09 Eylül 2011

Değişim ve Karışım

Değişim

            Kafkaesk bir değişimden söz etmiyorum. Kast ettiğim kavram hayli basit. Düşünce düzlemim realist. Yalnızca “Değişim neden?” diye bir soru sordum kendime, cevabını arıyorum.

Neyse ki cevaplayacak pek çok bilim dalı, disiplin, doktrin, öğreti vs. mevcut. Peki,  bunlardan bana ne? Değişmeyen tek şeyin değişim olduğunu bilmek bana değişirken yarar sağlayacak mı? Ya da aynı ırmakta iki kere yıkanamıyor olmama çok mu sevinmeliyim? Ben bir soru soruyorum. İnsana ait bir cevap arıyorum. İnsan; bilimadamlarının, feylesofların tayin ettiği gibi mi değişiyor? Sahi, biz öyle mi farklılaşıyoruz?

Bilim her zaman mutlu etmiyor beni. Aksine bazen tasvir etmekten öteye gitmiyor,  tatmin edemiyor.
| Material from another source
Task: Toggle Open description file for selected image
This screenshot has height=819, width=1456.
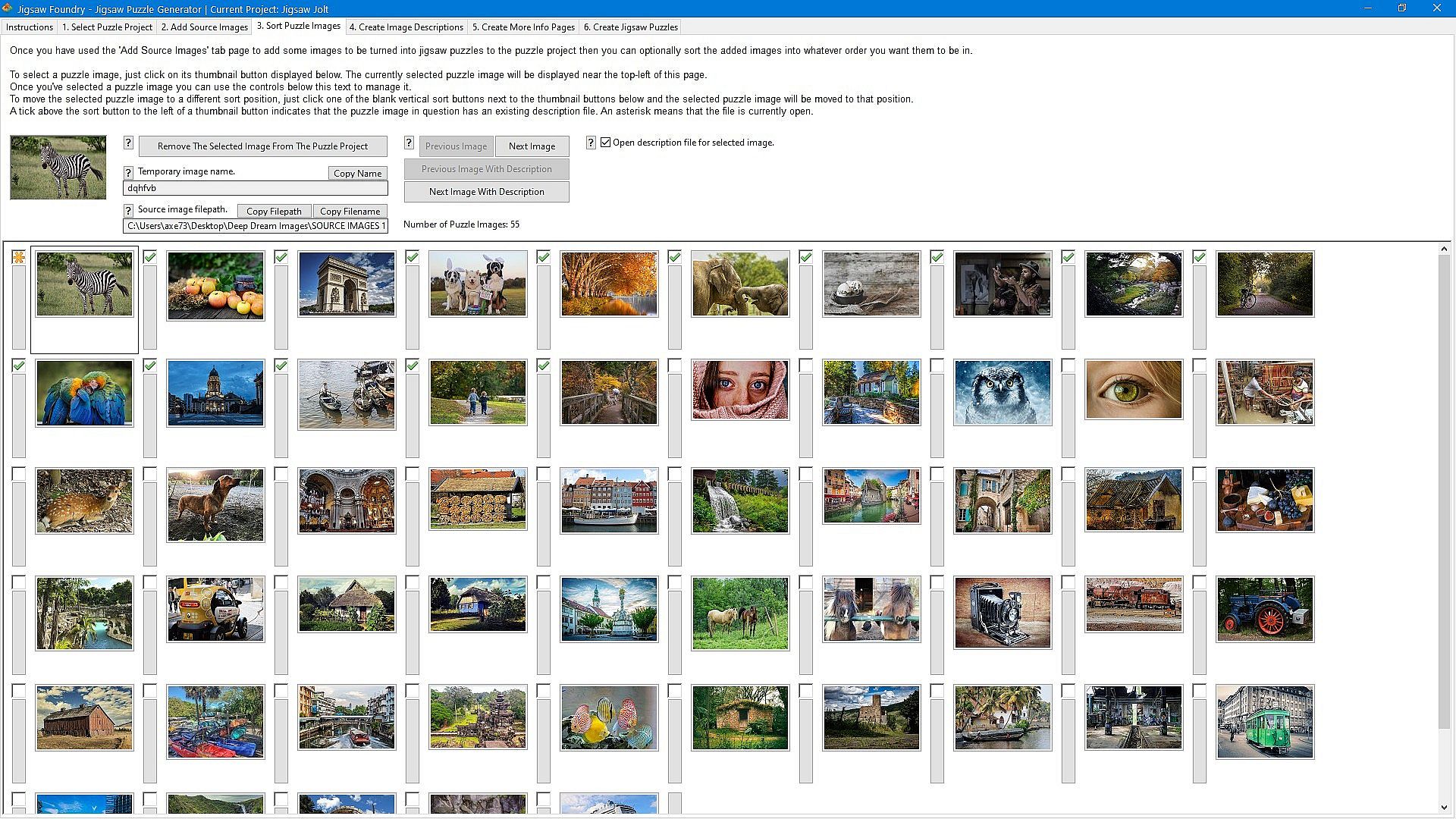Action: (x=606, y=143)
Neden sonra, o ünlü “bilgi kirliliği”nin içine düşmüş, debelenirken buluyorum kendimi.  Neden değişmekten bunca korktuğumuza bir açıklama var mı mesela? Varsa bile mantıklı mı? Mantıklıysa, korkunç olmaktan uzak mı?

Bunları bilmiyorum, ama hep devindiği için hiç korkmadığım tek şey var: kafelerdeki çikolata şelaleri! Onun dışında korkuyorum ben biraz. Kim korkmuyor? Korkmayan var mı? Ya da sahici bir cesaretle karşı durmayı göze alan?



 Karışım

İşte her şey, buradan sonra karıştı. Ben sadece kendi çapımda eğleniyordum aslında. Fark ettiyseniz, soru sormayı çok severim. Hep sorma halindeyim. Ancak, tüm bunları düşünüp kenara koyunca, yeni bir kitaba başladım. Italo Calvino’dan, Ağaca Tüneyen Baron adlı fantastik roman.  Romanın ana izleği; ileride baron olmamak için babasına karşı koyan oniki yaşındaki çocuğun ağaçlara çıkması, ölünceye dek tüm hayatını  ağaçlarda geçirmesi ve kendine has başkaldırı yöntemleri. Calvino’nun kurguladığı üstkurmaca dünyada olmayacak şeyler olabilirmiş gibi gösteriliyor (tıpkı diğer tüm üstkurmaca metinlerde olduğu gibi). Ağaçtan hiç inmeden yaşayan bir kahramanımız var; Cosimo keçi sağıyor, kuş vuruyor, ağaçları buduyor, hatta âşık oluyor, seks yapıyor. Roman Cosimo’nun kardeşi Bioggio’nun bakış açısından veriliyor. Anlatıcımız Bioggio, ağabeyinden şöyle bahsediyor:

                           “Onun gerçeği başka bir düzene bağlıydı, sözcüklerle değil, Sadece onun yaşadığı gibi yaşamakla anlatılabilirdi. Ölünceye kadar yaptığı gibi, acımasızca kendine sadık kalarak ve değişmeyerek bütün insanlara bir ders verebilirdi.”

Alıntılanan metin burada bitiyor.